Element and text position data

....

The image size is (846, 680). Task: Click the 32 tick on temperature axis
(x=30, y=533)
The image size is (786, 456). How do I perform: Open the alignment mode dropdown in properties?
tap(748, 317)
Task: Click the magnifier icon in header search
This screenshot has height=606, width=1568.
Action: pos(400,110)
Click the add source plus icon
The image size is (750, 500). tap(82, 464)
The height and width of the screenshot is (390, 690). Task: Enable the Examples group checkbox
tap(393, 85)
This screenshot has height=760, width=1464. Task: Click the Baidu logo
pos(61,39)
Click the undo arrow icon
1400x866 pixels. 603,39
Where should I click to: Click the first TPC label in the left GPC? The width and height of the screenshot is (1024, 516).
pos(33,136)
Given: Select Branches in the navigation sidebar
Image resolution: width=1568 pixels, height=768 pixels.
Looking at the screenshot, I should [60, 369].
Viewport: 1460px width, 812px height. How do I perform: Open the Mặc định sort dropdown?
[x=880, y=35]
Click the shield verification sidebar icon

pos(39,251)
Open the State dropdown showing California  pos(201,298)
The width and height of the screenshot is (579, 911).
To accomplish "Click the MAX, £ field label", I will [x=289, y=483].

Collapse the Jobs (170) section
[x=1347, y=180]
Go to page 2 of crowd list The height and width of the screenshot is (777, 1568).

....

## Task brief
Transcribe all of the data above line by line, keeping every word, number, and punctuation mark unchanged.

## Result for this exercise
The image size is (846, 680). Task: Click the 32 tick on temperature axis
(x=30, y=533)
The image size is (786, 456). How do I perform: Open the alignment mode dropdown in properties?
tap(748, 317)
Task: Click the magnifier icon in header search
This screenshot has height=606, width=1568.
Action: pos(400,110)
Click the add source plus icon
The image size is (750, 500). tap(82, 464)
The height and width of the screenshot is (390, 690). Task: Enable the Examples group checkbox
tap(393, 85)
This screenshot has height=760, width=1464. Task: Click the Baidu logo
pos(61,39)
Click the undo arrow icon
1400x866 pixels. 603,39
Where should I click to: Click the first TPC label in the left GPC? The width and height of the screenshot is (1024, 516).
pos(33,136)
Given: Select Branches in the navigation sidebar
Image resolution: width=1568 pixels, height=768 pixels.
Looking at the screenshot, I should [60, 369].
Viewport: 1460px width, 812px height. How do I perform: Open the Mặc định sort dropdown?
[x=880, y=35]
Click the shield verification sidebar icon

pos(39,251)
Open the State dropdown showing California  pos(201,298)
The width and height of the screenshot is (579, 911).
To accomplish "Click the MAX, £ field label", I will [x=289, y=483].

Collapse the Jobs (170) section
[x=1347, y=180]
Go to page 2 of crowd list The height and width of the screenshot is (777, 1568).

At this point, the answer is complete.